▶ **TEXT SEGMENT**

******************************

2021 Bernat Klein Foundation Award—
An interview with award winner Emma McLellan who is currently studying for a BA (Hons) in Design for Textiles at the School of Textiles and Design, Heriot-Watt University, Scottish Borders Campus.
Emma has become increasingly interested in maintaining textile heritage, and her work aligns with the initiative, ‘Sustainable Fashion Scotland,’ which seeks to promote a circular economy where clothes and textiles are treasured, as opposed to being thrown away.
Alison Harley: What was your Inspiration for the Bernat Klein Project?
I had known about Bernat Klein for several years, initially coming across him when I used to drive by his studio near Selkirk. I would glimpse this amazing modernist structure, partially hidden by beautiful mature trees, as I drove by. I then spent a wonderful day exploring it on a ‘Doors Open’ event in 2016. But this was poignant too, because the studio was (and still is) in such disrepair. I used the photos that I took that day, as part of my portfolio for my application to Heriot-Watt University, for the Design for Textiles Degree. It therefore seemed a natural development that I use the studio, and my response to it, as inspiration for the Bernat Klein Project.
What especially did you responded to in Bernat Klein’s work?
Our given themes were ‘Colour, Texture and Destination,’ and Bernat Klein’s colour legacy is an immediate inspiration.
Jennifer Mellor in her interview for the Bernat Klein Foundation, referred to the impact of the shops, with walls of colour. (click on 'Jennifer Mellor' to listen to the interview: Brian Wilson and Jennifer Mellor)
Bernat’s colour systems and theory were also clearly exceptional, so I knew that colour had to be an important feature.
Texture seemed a little bit more difficult to grasp, especially given that the project was largely digital. However, mohair and silk velvet were of immediate significance given Bernat’s groundbreaking designs in tweed, and in technical aspects of production such as innovative space dyeing of yarn, and brushing mohair yarn before weaving with it.

******************************

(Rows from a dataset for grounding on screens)
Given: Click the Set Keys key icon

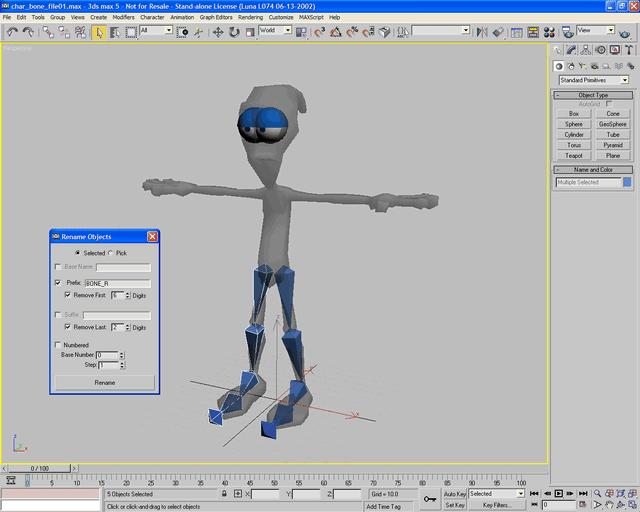Looking at the screenshot, I should pyautogui.click(x=430, y=498).
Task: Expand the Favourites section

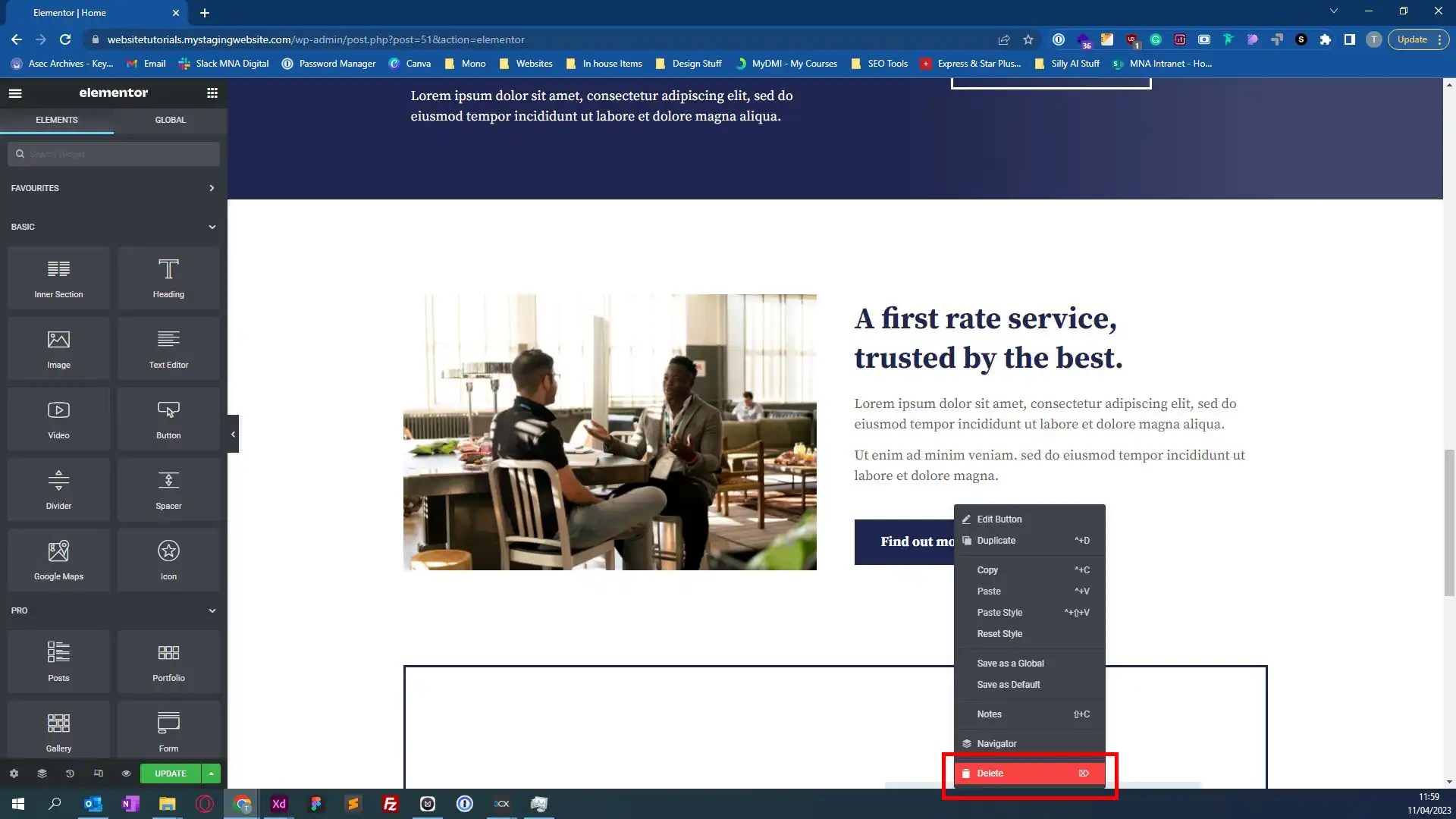Action: 212,188
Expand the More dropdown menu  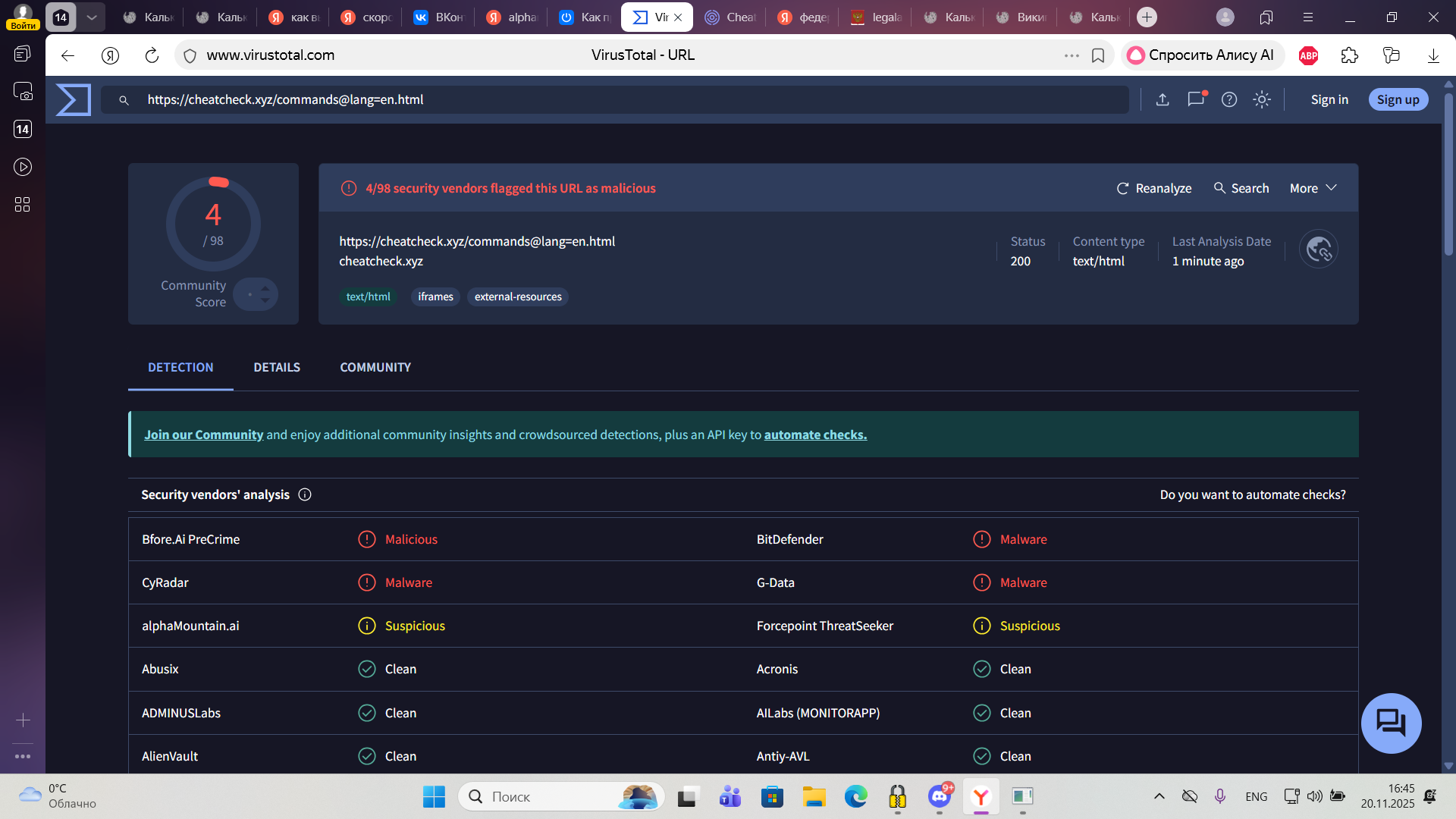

******************************

▶ **DIRECTIVE**
Resume the Bernat Klein interview from the point where it stops. The rows have no connection to the Bernat Klein interview.

▶ **RESULT BELOW**
— bernat klein's design and colour systems, heriot-watt university library, scottish borders, courtesy of The Textile Collection, HWU
— bernat klein archive collection, courtesy of Borders Textile Towerhouse, Hawick
Destination was the most difficult theme to address, but the interview with Bernat Klein and Alison Harley was very informative for me, especially when Bernat was asked about what work he was most proud of. He seemed to get very emotional when he said that it was his work in Scandinavia, a place perhaps more sympathetic to modernist design.
I wondered whether Bernat felt he didn’t quite fit in, in the Borders, a theme also alluded to by John Mackenzie in his interview. (click on 'John MacKenzie' to listen to the interview: John MacKenzie)
This also made me reflect on Bernat’s status as an emigre, and the tragedy for his family, as with many people of Jewish heritage during the Second World War. The themes of having a sense of belonging, versus being an outsider, and the importance of having a safe home and safety for family, were very potent. The phrase by Shelly Klein in her book 'The See-Through House' - “My father was the house, the house was my father,” perhaps encapsulated this.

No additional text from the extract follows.